The very funny and inspirational educationalist, Sir Ken Robinson, was speaking to me. Well no, not actually. I’ve been mesmerised by his TED talk and other videos, they got me at a visceral level, and moved me to tears and then captured my thoughts.
I do what I do because it matters. It matters that the worldwide education system is geared towards preparing children for a university education, teaching knowledge and direct skills and spending relatively little time on teaching leadership and interpersonal skills. This seems a little odd when, to quote Dale Carnegie, only 15% of your earning potential comes from knowledge and direct skills, the other 85% from leadership and interpersonal skills.
It’s because we’re failing our children while they’re at school and not developing the whole of their being, that we have leaders in business today who are brilliant at what they do, their task or profession, and who consistently fail when it comes to developing their people.

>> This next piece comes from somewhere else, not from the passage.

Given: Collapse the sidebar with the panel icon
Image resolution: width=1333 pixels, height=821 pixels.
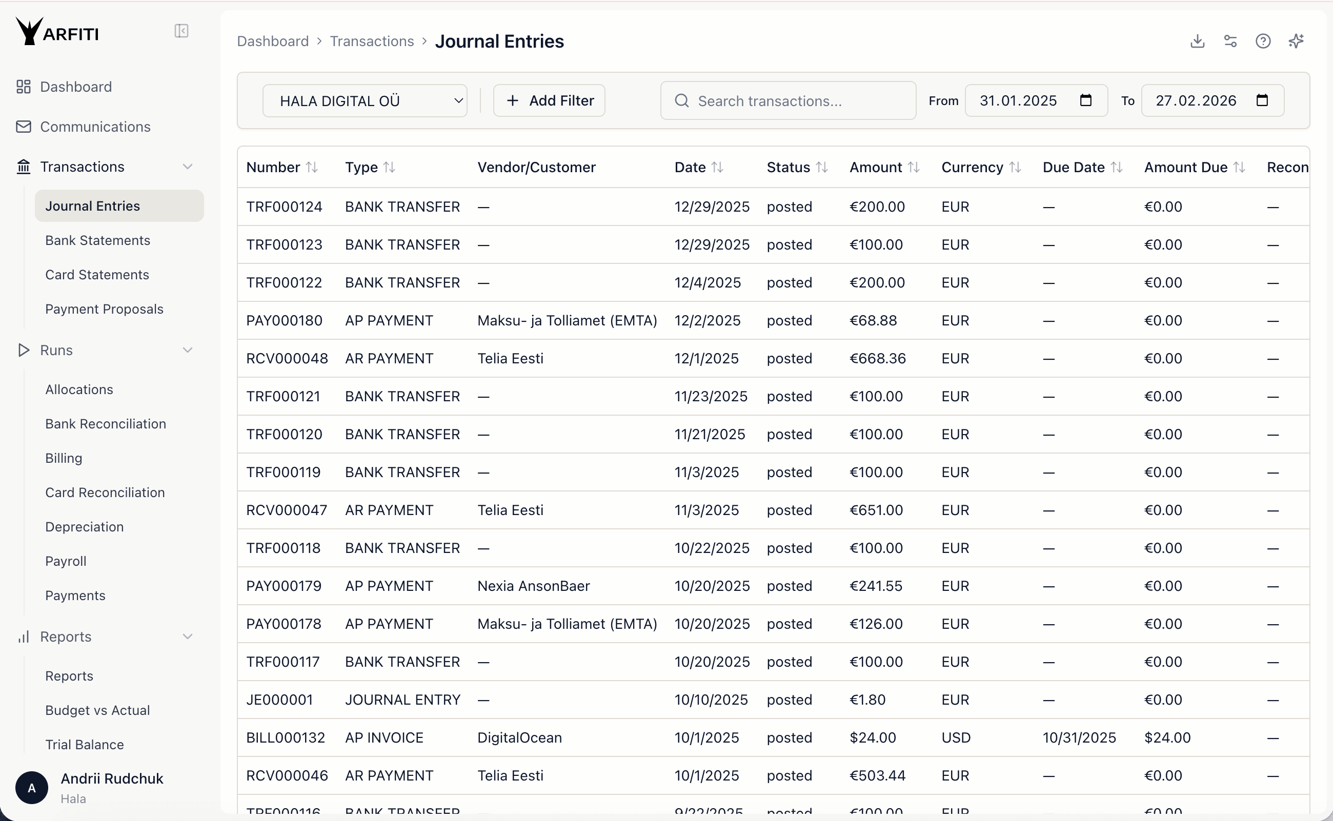Looking at the screenshot, I should 181,31.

Instinctively knowing this, many leaders shy away from developing themselves, in case they’re ‘found out’, hiding behind a veneer of success, living their lives at a fast and furious pace in the external world, never stopping to consider the impact of their actions. Then, if this carries on, at some point they become disenchanted, they think ‘there must be more to life than this’. It can lead to a meltdown, burnout, mid-life crisis or worse.
Things don’t look so good for the people they’re leading either. Latest figures from the Health and Safety Executive suggest 9.9 million working days were lost in 2014-2015 because of stress, depression and anxiety. And it’s not only the fiery dynamic leaders who, in their push to succeed, leave a trail of dead bodies in their wake, it’s others too who lack the skill and will to lead and develop their people, who collectively cause more damage than they can imagine.

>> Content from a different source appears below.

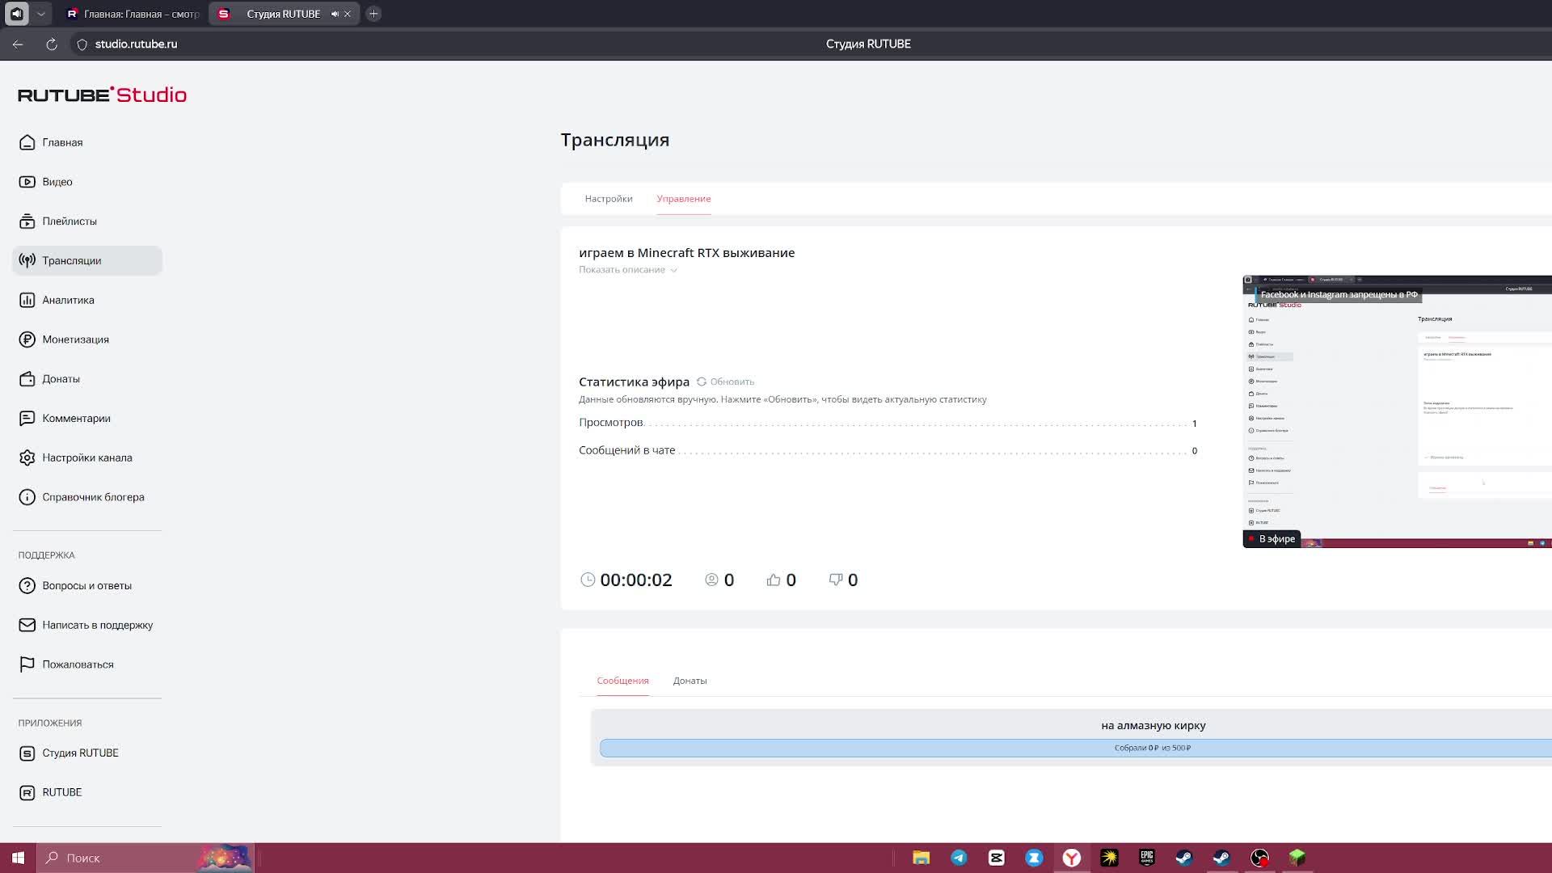The height and width of the screenshot is (873, 1552).
Task: Open the Донаты wallet icon in the sidebar
Action: 27,379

Unthinkingly, without these skills, they are setting themselves and their people up to fail, to be stressed, to be sick, to be absent or to leave. One of the main reasons people move jobs is because of their leader.

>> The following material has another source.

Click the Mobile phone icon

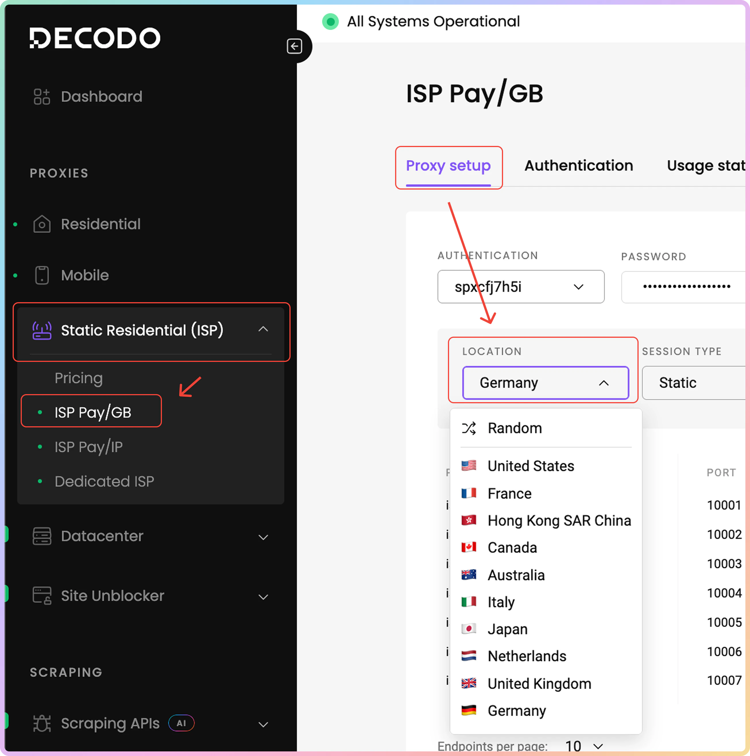(41, 275)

Far from blaming leaders, I think they need every bit of help they can get, because they have never been taught the fundamental skills of leadership, or how to put the skills together into a robust and powerful process. Nor do people come with a handy instruction manual on how to fix them if they’re not working efficiently. Leaders are supposed to just know all this … and they spend far more money on fixing machines, equipment, gadgets and processes than they do on understanding and developing themselves and their people.
The buzzwords for many organisations at the moment are ‘engagement’ and ‘mindfulness’. Why? Because people are crying out to be lead and to be inspired, to be recognised, to feel worthwhile, to belong, to matter. And for leaders, they are being constantly challenged to be ‘authentic’. Tricky to be authentic when you don’t know the skills, and don’t know what ‘authentic’ looks like for you.
Leaders in organisations and in the world have the responsibility for creating a world to which people want to belong, where they can learn, grow and move on with love … and not because they are sick to death with their leader and situation.